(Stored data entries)
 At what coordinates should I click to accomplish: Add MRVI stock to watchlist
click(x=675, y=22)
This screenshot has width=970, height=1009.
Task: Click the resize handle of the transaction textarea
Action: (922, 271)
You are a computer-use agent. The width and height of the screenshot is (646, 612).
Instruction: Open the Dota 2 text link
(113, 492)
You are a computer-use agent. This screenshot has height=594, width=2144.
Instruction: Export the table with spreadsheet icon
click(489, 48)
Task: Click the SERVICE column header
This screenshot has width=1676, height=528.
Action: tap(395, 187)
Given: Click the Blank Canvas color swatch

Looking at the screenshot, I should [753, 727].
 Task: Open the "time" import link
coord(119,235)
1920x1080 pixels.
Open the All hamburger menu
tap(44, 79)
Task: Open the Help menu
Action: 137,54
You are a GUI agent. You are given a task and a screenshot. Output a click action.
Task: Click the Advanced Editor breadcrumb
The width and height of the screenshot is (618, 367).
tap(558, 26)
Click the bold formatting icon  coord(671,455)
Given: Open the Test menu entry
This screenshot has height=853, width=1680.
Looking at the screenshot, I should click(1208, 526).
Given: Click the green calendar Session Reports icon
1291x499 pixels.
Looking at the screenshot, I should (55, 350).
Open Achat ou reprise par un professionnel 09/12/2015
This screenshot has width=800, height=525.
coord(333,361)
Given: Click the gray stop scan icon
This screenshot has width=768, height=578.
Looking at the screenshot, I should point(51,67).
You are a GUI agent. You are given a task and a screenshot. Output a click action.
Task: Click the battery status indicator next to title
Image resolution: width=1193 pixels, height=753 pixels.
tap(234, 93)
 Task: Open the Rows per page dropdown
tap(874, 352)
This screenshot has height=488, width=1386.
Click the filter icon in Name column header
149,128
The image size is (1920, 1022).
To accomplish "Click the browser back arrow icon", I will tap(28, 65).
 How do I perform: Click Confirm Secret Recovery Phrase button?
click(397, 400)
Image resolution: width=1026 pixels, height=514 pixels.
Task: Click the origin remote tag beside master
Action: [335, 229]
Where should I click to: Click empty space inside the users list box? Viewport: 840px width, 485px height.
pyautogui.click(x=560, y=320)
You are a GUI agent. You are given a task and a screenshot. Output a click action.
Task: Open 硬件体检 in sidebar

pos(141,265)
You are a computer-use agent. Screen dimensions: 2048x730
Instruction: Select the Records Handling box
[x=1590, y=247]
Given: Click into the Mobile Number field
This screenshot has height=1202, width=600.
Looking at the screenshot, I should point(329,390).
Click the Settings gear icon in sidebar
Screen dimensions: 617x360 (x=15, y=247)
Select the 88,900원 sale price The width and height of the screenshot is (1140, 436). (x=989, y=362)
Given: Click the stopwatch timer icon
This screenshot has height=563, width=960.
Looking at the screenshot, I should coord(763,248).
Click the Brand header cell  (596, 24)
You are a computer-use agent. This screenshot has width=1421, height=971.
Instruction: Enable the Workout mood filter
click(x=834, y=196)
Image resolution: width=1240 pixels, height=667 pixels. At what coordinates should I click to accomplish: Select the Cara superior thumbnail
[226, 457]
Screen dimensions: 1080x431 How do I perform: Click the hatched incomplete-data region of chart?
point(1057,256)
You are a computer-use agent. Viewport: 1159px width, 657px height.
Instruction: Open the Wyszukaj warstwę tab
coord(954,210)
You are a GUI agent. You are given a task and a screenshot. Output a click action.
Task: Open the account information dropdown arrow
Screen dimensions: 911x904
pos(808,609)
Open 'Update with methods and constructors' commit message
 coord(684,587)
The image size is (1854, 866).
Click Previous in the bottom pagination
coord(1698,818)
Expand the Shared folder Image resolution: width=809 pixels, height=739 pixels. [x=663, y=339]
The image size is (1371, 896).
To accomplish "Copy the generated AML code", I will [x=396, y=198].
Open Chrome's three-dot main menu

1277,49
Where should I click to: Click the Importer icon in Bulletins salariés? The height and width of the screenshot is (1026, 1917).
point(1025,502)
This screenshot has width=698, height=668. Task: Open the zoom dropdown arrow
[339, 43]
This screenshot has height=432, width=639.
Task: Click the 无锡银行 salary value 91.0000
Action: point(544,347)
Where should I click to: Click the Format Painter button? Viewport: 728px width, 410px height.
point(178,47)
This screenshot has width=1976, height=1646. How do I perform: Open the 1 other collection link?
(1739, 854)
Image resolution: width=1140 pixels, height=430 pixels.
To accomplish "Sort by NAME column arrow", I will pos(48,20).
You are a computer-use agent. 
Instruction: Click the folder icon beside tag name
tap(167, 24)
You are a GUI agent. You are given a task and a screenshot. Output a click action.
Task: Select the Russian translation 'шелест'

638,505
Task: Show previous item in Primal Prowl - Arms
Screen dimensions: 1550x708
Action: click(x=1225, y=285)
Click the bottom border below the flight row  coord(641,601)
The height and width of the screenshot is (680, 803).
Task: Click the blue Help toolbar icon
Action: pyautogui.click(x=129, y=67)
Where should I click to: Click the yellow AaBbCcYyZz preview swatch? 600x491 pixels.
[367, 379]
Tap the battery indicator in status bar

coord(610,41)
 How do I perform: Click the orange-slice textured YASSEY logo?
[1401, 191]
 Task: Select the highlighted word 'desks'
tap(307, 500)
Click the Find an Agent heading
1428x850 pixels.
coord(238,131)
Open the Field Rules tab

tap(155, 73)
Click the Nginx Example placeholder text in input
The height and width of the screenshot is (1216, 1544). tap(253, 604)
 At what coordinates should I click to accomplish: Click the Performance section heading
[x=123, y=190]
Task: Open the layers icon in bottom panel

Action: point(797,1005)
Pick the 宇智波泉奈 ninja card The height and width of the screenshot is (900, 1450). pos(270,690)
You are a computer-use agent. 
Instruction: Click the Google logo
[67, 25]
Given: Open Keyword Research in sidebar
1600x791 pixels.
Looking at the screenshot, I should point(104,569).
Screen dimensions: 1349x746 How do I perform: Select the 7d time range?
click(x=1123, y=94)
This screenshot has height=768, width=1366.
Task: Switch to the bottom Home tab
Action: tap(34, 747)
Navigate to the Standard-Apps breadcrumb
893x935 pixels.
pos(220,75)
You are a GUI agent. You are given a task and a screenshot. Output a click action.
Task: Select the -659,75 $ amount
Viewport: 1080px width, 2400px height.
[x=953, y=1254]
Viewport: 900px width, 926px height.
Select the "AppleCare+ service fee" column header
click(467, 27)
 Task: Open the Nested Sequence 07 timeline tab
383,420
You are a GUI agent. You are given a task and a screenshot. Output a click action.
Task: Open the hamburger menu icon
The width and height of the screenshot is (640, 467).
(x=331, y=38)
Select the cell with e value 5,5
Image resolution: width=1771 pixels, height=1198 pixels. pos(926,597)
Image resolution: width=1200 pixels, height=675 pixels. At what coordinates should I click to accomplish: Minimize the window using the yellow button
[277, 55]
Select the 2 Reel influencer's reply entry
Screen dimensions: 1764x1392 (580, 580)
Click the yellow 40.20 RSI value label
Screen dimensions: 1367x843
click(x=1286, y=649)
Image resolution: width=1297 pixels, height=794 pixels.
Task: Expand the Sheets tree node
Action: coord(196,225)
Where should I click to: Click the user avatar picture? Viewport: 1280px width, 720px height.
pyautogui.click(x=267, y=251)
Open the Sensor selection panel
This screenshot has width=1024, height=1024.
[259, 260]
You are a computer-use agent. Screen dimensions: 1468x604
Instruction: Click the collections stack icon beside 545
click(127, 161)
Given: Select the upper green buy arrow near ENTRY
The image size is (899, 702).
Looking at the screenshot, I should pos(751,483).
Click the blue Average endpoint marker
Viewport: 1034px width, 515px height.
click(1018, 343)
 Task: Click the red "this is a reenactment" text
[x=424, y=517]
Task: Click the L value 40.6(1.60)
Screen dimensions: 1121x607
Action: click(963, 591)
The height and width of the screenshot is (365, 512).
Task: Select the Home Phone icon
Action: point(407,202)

> Task
Find each line in the records holding the string "computer" and show it.

> Exercise response
You are a computer-use agent. The width and height of the screenshot is (646, 612).
You are a computer-use agent. This screenshot has height=594, width=2144.
You are a computer-use agent. Screen dimensions: 2048x730
You are a computer-use agent. This screenshot has width=1421, height=971.
You are a computer-use agent. Viewport: 1159px width, 657px height.
You are a computer-use agent. 
You are a computer-use agent. 
You are a computer-use agent. Screen dimensions: 1468x604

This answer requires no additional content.